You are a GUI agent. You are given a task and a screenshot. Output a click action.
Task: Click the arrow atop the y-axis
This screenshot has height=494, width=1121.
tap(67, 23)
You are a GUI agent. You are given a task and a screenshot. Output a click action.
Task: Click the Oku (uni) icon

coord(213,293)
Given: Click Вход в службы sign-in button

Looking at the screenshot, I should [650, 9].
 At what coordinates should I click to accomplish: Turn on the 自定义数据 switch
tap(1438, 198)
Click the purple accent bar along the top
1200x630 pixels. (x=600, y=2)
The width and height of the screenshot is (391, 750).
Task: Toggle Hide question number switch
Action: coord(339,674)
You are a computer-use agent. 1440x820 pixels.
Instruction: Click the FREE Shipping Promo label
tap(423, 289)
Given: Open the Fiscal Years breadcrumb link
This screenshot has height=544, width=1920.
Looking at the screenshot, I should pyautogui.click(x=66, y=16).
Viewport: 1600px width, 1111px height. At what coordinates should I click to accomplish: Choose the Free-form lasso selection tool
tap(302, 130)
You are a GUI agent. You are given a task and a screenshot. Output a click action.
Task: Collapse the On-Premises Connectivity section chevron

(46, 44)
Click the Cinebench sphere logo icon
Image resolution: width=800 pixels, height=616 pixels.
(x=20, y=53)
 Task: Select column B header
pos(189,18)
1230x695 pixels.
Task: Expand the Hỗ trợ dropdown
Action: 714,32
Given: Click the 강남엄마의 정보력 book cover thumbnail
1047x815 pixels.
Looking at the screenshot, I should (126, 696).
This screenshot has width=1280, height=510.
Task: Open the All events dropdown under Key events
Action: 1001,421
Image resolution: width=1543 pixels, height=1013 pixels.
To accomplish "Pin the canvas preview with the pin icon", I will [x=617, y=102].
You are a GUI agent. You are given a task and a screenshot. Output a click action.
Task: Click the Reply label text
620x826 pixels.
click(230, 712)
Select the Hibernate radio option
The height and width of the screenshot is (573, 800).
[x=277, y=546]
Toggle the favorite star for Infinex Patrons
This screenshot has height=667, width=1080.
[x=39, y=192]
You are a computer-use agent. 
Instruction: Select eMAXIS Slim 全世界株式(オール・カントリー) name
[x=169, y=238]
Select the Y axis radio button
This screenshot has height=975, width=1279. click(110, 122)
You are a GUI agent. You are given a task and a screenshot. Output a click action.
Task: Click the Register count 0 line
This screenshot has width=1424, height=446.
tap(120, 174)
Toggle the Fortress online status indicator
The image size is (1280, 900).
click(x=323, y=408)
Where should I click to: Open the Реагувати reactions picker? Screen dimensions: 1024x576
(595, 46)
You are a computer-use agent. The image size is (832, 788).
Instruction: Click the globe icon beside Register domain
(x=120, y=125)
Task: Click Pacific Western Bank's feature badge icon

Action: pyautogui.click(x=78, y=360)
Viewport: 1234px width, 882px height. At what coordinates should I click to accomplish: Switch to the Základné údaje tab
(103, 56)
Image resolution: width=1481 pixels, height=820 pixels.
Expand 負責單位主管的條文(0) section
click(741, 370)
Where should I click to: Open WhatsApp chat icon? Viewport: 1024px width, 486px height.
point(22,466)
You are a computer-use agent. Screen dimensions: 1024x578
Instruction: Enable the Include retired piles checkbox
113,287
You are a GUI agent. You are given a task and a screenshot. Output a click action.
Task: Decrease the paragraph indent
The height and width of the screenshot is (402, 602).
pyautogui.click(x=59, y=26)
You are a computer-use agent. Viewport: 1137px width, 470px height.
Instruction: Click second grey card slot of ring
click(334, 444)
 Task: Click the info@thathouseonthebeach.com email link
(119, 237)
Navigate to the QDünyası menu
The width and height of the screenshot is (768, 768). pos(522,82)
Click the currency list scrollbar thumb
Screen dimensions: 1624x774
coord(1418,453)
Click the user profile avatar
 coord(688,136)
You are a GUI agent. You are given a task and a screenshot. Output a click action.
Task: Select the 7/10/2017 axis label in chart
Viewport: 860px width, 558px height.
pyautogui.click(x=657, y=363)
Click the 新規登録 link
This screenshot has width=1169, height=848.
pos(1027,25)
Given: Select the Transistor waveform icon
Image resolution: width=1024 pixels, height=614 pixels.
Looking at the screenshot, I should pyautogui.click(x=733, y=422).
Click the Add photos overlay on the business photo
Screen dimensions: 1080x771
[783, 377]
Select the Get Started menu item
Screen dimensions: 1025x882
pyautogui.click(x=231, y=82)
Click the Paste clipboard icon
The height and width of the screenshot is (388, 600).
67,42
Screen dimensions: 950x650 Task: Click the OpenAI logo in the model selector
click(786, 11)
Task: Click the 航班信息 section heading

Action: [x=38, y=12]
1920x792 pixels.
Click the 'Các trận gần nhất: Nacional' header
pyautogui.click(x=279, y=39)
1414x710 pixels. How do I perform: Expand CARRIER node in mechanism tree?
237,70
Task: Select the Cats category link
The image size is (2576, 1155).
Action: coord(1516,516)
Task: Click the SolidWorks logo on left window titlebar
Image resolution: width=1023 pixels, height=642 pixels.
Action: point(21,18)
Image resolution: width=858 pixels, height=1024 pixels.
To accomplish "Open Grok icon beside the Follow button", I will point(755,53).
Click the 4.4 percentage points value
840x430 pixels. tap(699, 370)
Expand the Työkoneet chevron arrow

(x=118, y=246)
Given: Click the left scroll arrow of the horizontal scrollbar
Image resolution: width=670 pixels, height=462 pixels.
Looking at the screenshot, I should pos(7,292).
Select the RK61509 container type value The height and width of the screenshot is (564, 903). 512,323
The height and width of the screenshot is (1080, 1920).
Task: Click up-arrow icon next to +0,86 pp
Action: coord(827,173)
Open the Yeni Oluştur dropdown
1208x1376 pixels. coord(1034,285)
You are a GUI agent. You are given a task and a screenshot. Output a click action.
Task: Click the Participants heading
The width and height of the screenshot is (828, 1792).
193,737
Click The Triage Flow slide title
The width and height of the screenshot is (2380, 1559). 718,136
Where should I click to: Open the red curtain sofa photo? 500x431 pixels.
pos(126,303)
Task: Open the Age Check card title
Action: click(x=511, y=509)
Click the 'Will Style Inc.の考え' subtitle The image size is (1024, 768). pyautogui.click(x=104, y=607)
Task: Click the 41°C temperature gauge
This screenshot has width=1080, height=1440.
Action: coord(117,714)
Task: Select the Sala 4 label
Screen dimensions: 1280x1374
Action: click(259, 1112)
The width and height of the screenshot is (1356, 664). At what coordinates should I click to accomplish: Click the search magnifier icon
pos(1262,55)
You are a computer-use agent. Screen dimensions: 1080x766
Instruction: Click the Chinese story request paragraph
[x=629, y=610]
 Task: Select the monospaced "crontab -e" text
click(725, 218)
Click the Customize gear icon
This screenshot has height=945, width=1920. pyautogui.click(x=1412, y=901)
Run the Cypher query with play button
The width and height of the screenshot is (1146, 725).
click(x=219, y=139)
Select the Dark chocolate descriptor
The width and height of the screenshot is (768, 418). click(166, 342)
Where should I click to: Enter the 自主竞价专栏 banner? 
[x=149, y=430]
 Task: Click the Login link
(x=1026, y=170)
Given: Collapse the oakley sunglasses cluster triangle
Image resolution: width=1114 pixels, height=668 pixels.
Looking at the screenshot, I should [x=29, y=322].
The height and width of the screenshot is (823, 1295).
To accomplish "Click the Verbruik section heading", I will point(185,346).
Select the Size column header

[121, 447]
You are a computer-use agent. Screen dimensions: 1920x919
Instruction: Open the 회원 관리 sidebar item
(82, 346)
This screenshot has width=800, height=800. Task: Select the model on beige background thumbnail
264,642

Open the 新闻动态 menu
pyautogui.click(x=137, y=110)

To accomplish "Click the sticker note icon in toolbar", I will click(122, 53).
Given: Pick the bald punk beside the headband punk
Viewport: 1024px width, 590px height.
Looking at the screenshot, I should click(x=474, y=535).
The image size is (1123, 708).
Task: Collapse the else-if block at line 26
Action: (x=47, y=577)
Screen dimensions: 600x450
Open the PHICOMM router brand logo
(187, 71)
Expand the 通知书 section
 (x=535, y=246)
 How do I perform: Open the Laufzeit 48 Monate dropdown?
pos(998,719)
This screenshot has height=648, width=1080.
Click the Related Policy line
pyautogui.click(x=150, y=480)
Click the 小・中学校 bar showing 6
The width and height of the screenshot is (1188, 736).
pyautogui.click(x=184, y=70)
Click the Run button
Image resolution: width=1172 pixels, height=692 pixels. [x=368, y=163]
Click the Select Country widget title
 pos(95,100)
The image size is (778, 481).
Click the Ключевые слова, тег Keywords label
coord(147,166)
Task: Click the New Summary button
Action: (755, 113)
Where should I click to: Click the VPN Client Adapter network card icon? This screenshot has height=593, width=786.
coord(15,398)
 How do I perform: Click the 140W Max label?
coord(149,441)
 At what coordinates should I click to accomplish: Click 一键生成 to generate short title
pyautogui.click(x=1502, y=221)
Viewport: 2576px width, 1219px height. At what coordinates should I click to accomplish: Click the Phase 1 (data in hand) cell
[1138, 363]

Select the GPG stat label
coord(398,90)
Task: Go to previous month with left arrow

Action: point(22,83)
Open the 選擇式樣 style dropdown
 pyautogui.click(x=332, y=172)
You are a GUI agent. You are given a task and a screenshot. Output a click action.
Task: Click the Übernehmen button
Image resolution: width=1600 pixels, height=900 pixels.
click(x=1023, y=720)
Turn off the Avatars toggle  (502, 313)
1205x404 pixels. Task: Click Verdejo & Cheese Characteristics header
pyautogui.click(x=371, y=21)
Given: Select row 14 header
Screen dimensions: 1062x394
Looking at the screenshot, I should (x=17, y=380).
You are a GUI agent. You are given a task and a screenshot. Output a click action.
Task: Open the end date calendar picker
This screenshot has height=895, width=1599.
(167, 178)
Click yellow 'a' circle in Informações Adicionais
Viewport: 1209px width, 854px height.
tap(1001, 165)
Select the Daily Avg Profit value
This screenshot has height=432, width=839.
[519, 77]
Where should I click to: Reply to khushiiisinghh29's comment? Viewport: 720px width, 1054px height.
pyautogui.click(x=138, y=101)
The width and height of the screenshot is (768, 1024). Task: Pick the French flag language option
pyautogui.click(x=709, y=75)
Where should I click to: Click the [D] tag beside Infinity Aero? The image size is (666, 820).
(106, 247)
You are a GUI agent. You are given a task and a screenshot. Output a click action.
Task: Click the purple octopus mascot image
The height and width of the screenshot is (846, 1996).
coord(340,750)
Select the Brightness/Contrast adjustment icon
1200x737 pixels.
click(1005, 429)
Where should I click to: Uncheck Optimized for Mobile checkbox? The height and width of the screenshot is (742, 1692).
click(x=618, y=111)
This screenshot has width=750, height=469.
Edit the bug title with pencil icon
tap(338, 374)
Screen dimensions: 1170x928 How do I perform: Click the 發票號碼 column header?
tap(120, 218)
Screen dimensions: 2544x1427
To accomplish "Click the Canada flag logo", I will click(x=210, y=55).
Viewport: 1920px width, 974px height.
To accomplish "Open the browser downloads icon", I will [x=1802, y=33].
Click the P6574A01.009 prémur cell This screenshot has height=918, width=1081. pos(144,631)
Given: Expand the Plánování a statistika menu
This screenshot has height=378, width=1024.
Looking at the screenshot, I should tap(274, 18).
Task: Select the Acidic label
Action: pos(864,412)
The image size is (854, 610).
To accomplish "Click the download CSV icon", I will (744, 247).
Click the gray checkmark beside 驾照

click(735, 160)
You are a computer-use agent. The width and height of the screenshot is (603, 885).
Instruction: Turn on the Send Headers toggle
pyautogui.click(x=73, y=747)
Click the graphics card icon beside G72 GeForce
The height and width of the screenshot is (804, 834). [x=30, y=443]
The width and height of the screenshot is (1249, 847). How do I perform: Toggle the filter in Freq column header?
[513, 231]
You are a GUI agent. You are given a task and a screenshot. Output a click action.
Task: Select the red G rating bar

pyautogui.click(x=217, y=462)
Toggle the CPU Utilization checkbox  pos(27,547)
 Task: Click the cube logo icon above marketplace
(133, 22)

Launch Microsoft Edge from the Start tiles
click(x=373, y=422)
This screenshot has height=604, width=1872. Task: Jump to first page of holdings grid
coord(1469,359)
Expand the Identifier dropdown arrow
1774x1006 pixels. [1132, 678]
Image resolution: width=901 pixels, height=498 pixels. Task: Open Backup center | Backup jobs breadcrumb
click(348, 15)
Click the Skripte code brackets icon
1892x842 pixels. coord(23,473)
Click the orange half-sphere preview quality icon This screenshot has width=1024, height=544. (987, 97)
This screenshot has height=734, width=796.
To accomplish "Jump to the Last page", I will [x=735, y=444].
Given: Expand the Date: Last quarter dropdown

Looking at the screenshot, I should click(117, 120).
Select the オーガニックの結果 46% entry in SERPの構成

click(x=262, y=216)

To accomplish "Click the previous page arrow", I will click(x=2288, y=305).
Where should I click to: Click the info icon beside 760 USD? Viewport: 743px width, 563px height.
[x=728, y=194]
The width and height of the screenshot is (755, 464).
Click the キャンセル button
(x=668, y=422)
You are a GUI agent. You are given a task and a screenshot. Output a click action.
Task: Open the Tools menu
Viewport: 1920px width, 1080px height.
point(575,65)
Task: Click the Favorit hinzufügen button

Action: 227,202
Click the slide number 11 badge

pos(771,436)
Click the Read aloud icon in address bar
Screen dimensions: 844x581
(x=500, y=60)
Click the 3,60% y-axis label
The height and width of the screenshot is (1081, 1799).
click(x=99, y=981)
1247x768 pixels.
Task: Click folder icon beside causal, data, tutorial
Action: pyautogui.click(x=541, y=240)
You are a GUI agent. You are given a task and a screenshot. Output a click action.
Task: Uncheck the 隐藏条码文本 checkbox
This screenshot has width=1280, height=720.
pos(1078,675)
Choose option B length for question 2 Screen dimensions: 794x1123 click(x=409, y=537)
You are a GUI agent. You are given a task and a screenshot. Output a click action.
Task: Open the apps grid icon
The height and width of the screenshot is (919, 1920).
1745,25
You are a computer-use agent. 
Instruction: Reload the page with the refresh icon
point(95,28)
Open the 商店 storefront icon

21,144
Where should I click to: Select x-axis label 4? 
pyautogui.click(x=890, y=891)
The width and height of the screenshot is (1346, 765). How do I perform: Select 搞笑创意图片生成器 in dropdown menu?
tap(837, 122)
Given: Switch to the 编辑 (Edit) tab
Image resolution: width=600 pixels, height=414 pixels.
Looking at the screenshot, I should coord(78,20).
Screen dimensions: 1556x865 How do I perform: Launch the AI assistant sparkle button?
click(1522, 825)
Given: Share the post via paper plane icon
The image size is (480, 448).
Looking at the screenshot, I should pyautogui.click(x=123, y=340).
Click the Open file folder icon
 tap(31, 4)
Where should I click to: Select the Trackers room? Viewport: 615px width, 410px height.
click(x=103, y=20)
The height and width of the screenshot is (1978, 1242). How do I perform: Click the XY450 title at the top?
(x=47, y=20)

▬▬▬▬▬▬▬▬▬▬

*About this exercise:* Every line above with the word "scrollbar" is to be copied out.

*Task answer:*
Click the currency list scrollbar thumb
Given: Click the left scroll arrow of the horizontal scrollbar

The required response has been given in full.